Forge Genuine Relationships.

The music industry is notorious for folks who want to ride coattails. Individuals that want to hop on someones team for financial or societal gain. This is business, it’s life, but it’s so blatantly obvious.

I had a very skilled manager reach out to a band I was working with. His intentions were very pure – I know the guy, amazing human. But his message to my artist was something along the lines of: “Hi, my name is Bill, I’ve been talking to Tyler and I’m confident I can take your work to the next level.”

The phrase, take your work to the next level was a slight turn-off for my artists. This guy was sincere, in actuality, he wanted to introduce my client to a few writers and a few brand managers that could land us some deals. He did, and now he’s close to the team. However, his phrasing just made it seem like he wanted something. It was very salesperson – rather than genuine.

Now – switch this around.

Imagine you’re a writer for a large music publication (blog, magazine, etc..). What sounds better?


Option A) 

“Hot Fire Alert! Sam Skillz just released the club banger, Artisotrap, which is sure to take the spring by storm! Get on us know while the track is still hot!

[Link] [Link].”


Option B)

Hey Chris,

Really dug your article on Childish Gambino’s last release. I also love the funk turn he’s taken – some of my songs have a similar style. I’d love if you checked them out. This summer I will be playing my first festival – Hangout Music Festival in Gulfshores, AL. It’s being headlined by Chance The Rapper and a few other great names. 

Would love a bit of love as I head into my first festival run. I’m linking the tracks below, and feel free to learn more of me from my EPK below. 

Thank you!

[Track Links]

[EPK Links]

[Festival Poster Link].

Obviously it’s B.. even though Aristotrap is an amazing song title, it’s Option B.
------
Task requirements >>
Continue the passage on forging genuine relationships in the music industry, picking up after its final sentence.

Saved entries
------
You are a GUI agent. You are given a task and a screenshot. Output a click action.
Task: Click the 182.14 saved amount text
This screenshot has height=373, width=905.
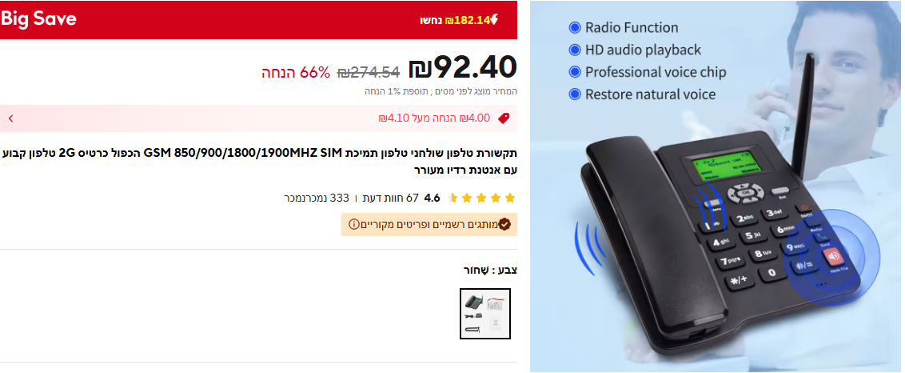pos(467,20)
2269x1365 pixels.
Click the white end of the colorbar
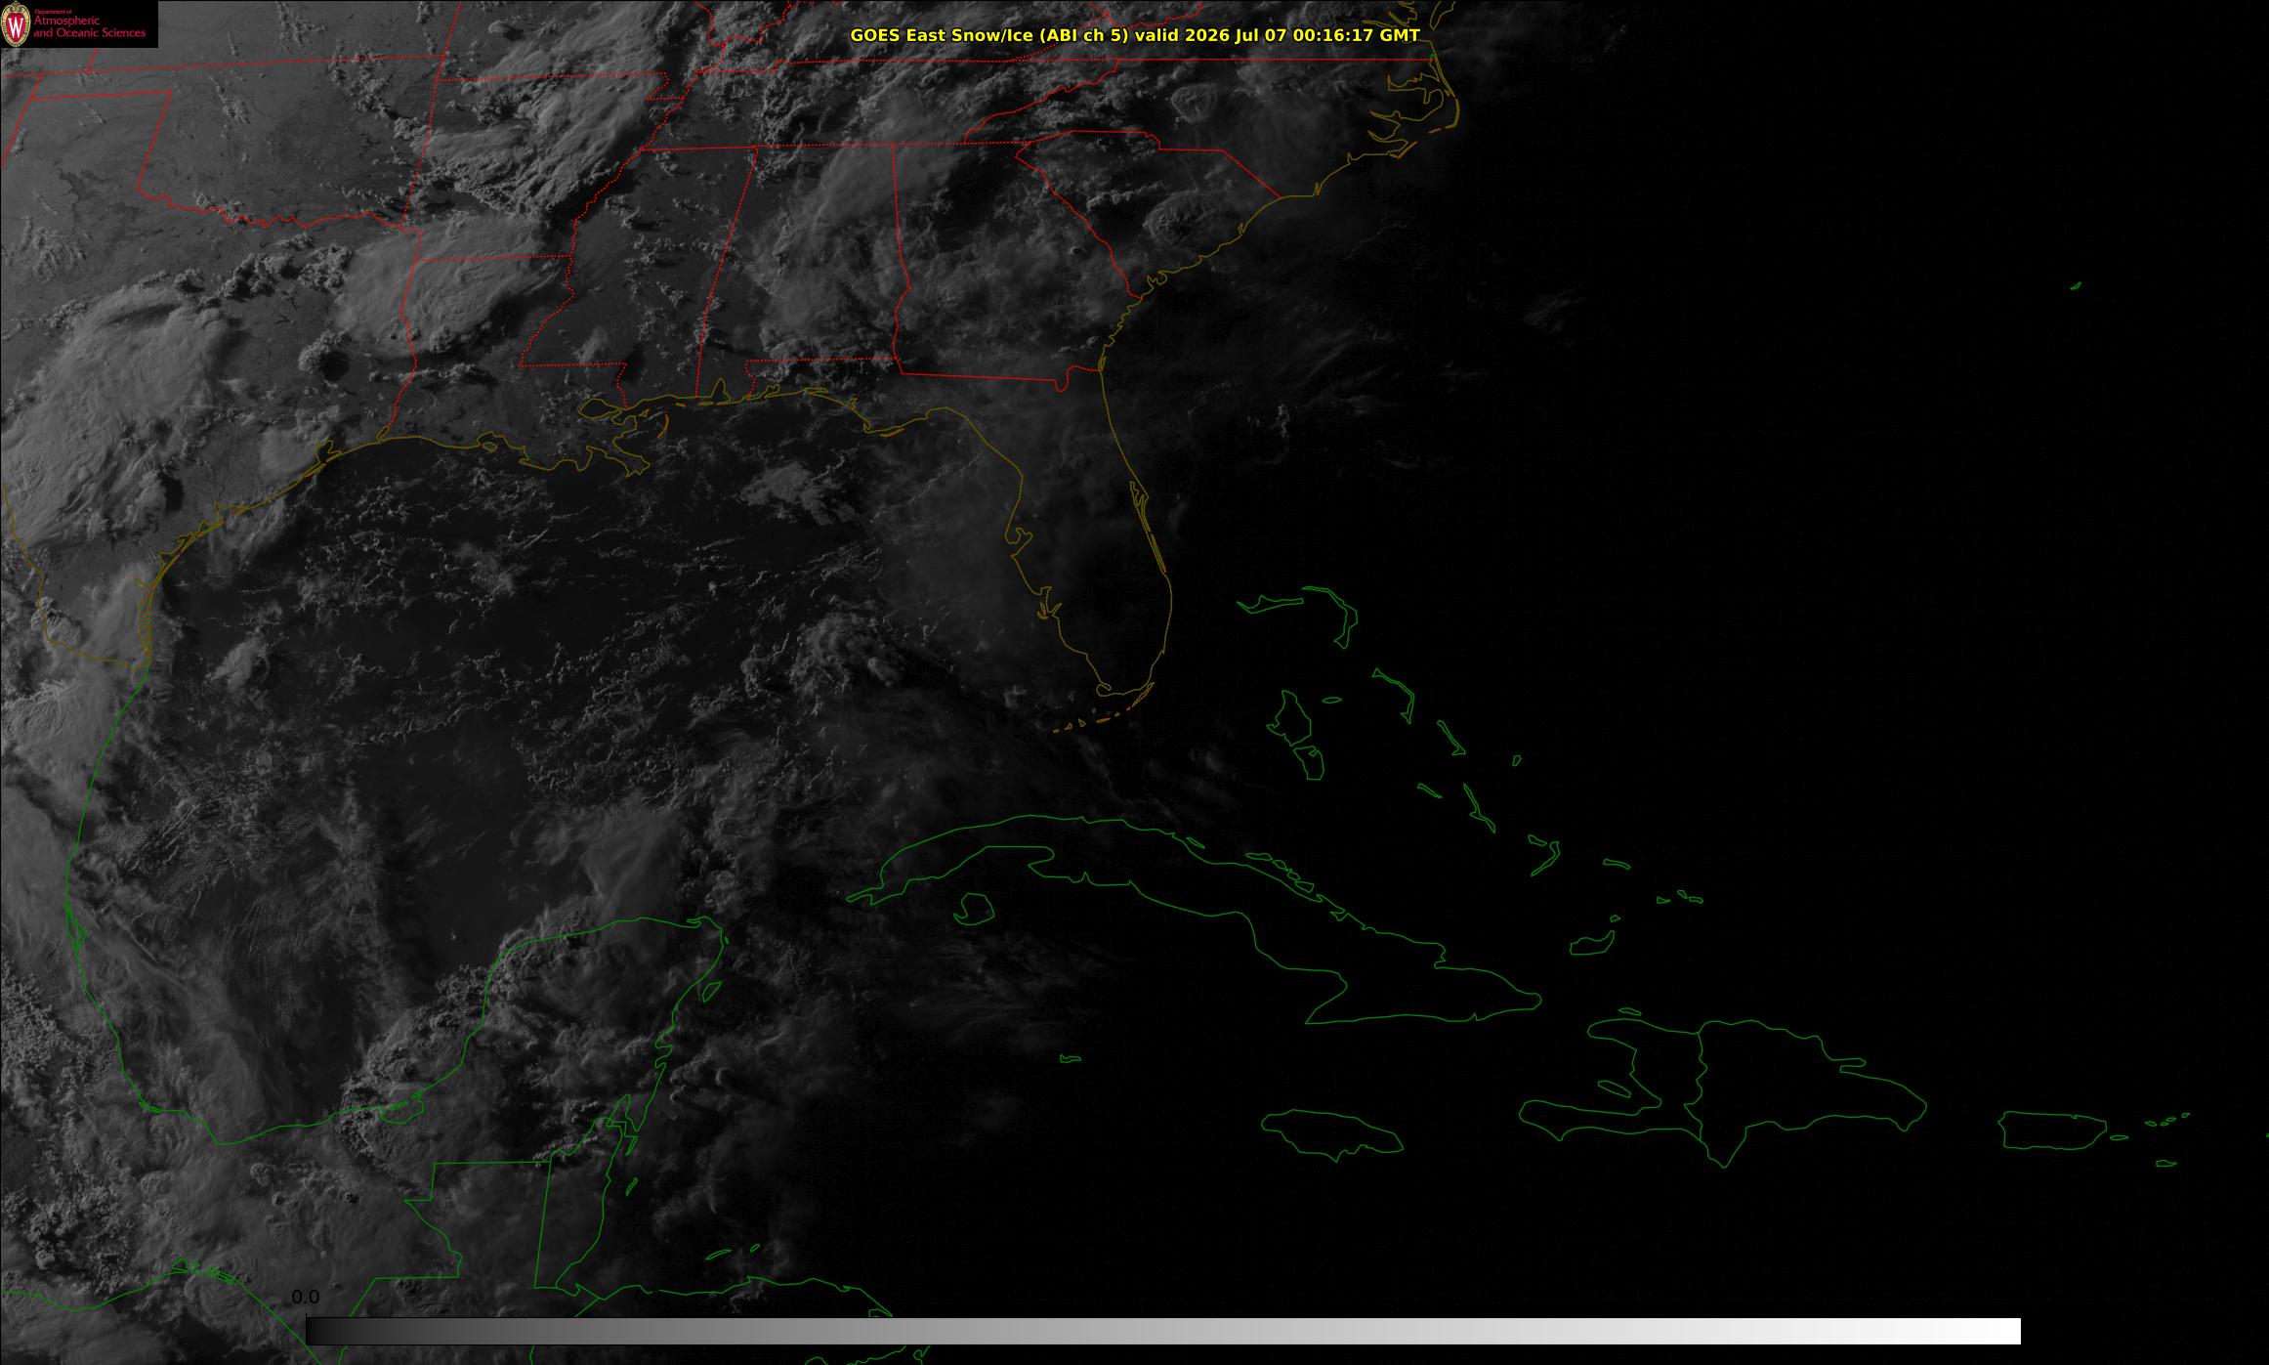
------
Answer space >>
That’s the thing – we don’t forge personal partnerships. Same thing with folks on Twitter. I’m much more apt to remember an artist who follows me and genuinely introduces themselves, than someone who just @’s my handle and sends me a link without saying hi.

Being a real person online (..and in person..) goes far. I’ve garnered licensing deals with HBO and MTV just by introducing myself to a music supervisor, and having my materials ready.

Same goes for opening slots on tours and some great press write-ups, too. I simple asked and forged real relationships. Talk to people, follow-up with them. Be respectful of their time.. and also their intellect, too.


Establish an ROI & Sales Funnels.

I was recently asked a few questions about investing:

Should I buy onto a Soundcloud playlist?
Should I buy onto a show? 

I answered their question with a question – what’s your ROI – your return on investment.

For every dollar you spend or invest in your career – you need a way to recoup that expense and turn a profit. I never think you should buy onto a performance. I think that perpetuates a toxic culture in the industry – but let’s say you have a chance to perform a few states over, and you have to pay $500 in travel expenses.

Before you agree you have to ask myself – will I be breaking even and/or profiting? Am I getting paid enough for it to be worth it? Will I sell enough merch to recoup that $500?

I think buying onto anything – shows, sketchy blog services – isn’t good. But it’s especially bad if you cannot identify a proper ROI for your work.

The same can be said for sales funnels.

Sales funnels are tactics set-up that should lead to a sale:

For instance:

You tweet a link to a video blog on website >> Your users click are met with a newsletter pop-up >> They sign up and are given a 15% off merch coupon >> They get reminder emails until they use the coupon. This results in a sale.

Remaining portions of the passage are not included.